Given passage:
— Start —

U-bars are particularly effective when arranged throughout the wall steel on 1200mm vertical and horizontal centres

Role of the subcontractor

Using the waterproof concrete and reinforcement specified, the subcontractor builds the reinforced concrete structure. However, this all too often results in leaks through voids, dirt and cracks – which then require additional waterproofing products. However, if the following rules are followed, this should prevent the formation of voids, dirt and cracks, so that the specifier’s first choice of waterproof concrete is all that is needed to prevent any ingress of water.

Supervision

Training and monitoring of the concreting team is vital. Several concrete additive suppliers include monitoring in their pricing (to a greater or lesser extent). The presence of a competent person who is able to note where too much concrete is poured in one go, where the poker is missed and so on, reduces the occurrence of these mistakes. Standards will rise further if the specifier requests a report after every pour.

Kickers

Concrete kickers should never be used, as they are all but impossible to form with waterproof concrete. If they are formed at the same time as the slab, then the kicker concrete sinks into the slab during compaction. If they are formed with waterproof concrete much later, the concrete is too shallow to compact properly without losing the concrete as a spray. That is why kickers are generally made with the wrong concrete and are not compacted well enough to prevent leaks. Further details and techniques for avoiding kickers can be found at http://waterproofconcrete.co.uk/kickers.html.

Joints

Joints must be thoroughly scabbled – the mechanical or chemical process whereby a thin layer is removed from the surface. They should then be cleaned and kept clean until they are covered with sound waterproof concrete.

Tapes and strips in joints can be counter-productive, as workers sometimes relax their efforts to succeed with the concrete alone. However, there are occasions when a tape or strip is a wise addition, such as when casting a wall against the excavation, where absolute cleanliness is impossible.

— End —

Given data:
— Start —

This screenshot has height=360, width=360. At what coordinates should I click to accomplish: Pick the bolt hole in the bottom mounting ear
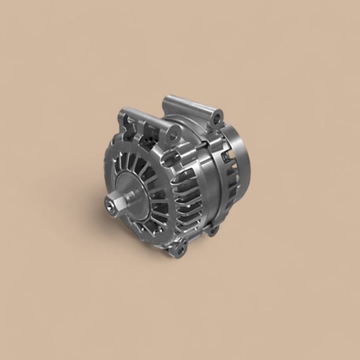[x=179, y=251]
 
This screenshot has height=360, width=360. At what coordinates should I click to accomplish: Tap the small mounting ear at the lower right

— End —

Given problem:
Write out the part of the waterproof concrete text above that starts at "Concrete kickers should" and ends at "found at http://waterproofconcrete.co.uk/kickers.html.", word for word.

Exercise result:
Concrete kickers should never be used, as they are all but impossible to form with waterproof concrete. If they are formed at the same time as the slab, then the kicker concrete sinks into the slab during compaction. If they are formed with waterproof concrete much later, the concrete is too shallow to compact properly without losing the concrete as a spray. That is why kickers are generally made with the wrong concrete and are not compacted well enough to prevent leaks. Further details and techniques for avoiding kickers can be found at http://waterproofconcrete.co.uk/kickers.html.